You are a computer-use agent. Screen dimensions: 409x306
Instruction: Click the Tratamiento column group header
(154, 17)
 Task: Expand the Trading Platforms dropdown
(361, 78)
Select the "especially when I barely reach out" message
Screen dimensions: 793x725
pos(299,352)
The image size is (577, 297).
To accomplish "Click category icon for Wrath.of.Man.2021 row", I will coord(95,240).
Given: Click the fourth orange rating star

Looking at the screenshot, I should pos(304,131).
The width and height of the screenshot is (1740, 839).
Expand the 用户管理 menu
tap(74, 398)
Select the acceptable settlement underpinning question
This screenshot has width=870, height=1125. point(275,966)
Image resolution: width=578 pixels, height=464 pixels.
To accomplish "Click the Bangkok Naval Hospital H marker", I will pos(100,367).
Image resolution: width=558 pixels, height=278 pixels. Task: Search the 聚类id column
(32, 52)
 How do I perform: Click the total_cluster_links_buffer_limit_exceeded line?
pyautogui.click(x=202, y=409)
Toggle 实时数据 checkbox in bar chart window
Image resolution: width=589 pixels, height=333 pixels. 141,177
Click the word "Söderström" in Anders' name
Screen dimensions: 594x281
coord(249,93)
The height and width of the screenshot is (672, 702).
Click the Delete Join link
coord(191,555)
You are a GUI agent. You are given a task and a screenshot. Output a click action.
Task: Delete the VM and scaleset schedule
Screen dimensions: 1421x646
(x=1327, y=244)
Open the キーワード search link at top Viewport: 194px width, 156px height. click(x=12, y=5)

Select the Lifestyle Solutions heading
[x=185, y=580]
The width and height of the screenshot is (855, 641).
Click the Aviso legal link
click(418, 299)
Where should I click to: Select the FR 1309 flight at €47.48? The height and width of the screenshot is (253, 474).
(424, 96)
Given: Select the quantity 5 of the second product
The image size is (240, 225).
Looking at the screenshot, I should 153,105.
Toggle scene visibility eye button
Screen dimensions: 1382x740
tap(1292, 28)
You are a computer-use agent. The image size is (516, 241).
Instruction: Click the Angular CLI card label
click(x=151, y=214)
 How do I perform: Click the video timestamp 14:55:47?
.....
WHAT YOU WILL DO:
What is needed here is an exact copy of all the records above.

COMPLETED EXERCISE:
You are a computer-use agent. Screen dimensions: 409x306
Instruction: Click the Tratamiento column group header
(154, 17)
 Task: Expand the Trading Platforms dropdown
(361, 78)
Select the "especially when I barely reach out" message
Screen dimensions: 793x725
pos(299,352)
The image size is (577, 297).
To accomplish "Click category icon for Wrath.of.Man.2021 row", I will coord(95,240).
Given: Click the fourth orange rating star

Looking at the screenshot, I should pos(304,131).
The width and height of the screenshot is (1740, 839).
Expand the 用户管理 menu
tap(74, 398)
Select the acceptable settlement underpinning question
This screenshot has width=870, height=1125. point(275,966)
Image resolution: width=578 pixels, height=464 pixels.
To accomplish "Click the Bangkok Naval Hospital H marker", I will pos(100,367).
Image resolution: width=558 pixels, height=278 pixels. Task: Search the 聚类id column
(32, 52)
 How do I perform: Click the total_cluster_links_buffer_limit_exceeded line?
pyautogui.click(x=202, y=409)
Toggle 实时数据 checkbox in bar chart window
Image resolution: width=589 pixels, height=333 pixels. 141,177
Click the word "Söderström" in Anders' name
Screen dimensions: 594x281
coord(249,93)
The height and width of the screenshot is (672, 702).
Click the Delete Join link
coord(191,555)
You are a GUI agent. You are given a task and a screenshot. Output a click action.
Task: Delete the VM and scaleset schedule
Screen dimensions: 1421x646
(x=1327, y=244)
Open the キーワード search link at top Viewport: 194px width, 156px height. click(x=12, y=5)

Select the Lifestyle Solutions heading
[x=185, y=580]
The width and height of the screenshot is (855, 641).
Click the Aviso legal link
click(418, 299)
Where should I click to: Select the FR 1309 flight at €47.48? The height and width of the screenshot is (253, 474).
(424, 96)
Given: Select the quantity 5 of the second product
The image size is (240, 225).
Looking at the screenshot, I should 153,105.
Toggle scene visibility eye button
Screen dimensions: 1382x740
tap(1292, 28)
You are a computer-use agent. The image size is (516, 241).
Instruction: Click the Angular CLI card label
click(x=151, y=214)
 How do I perform: Click the video timestamp 14:55:47?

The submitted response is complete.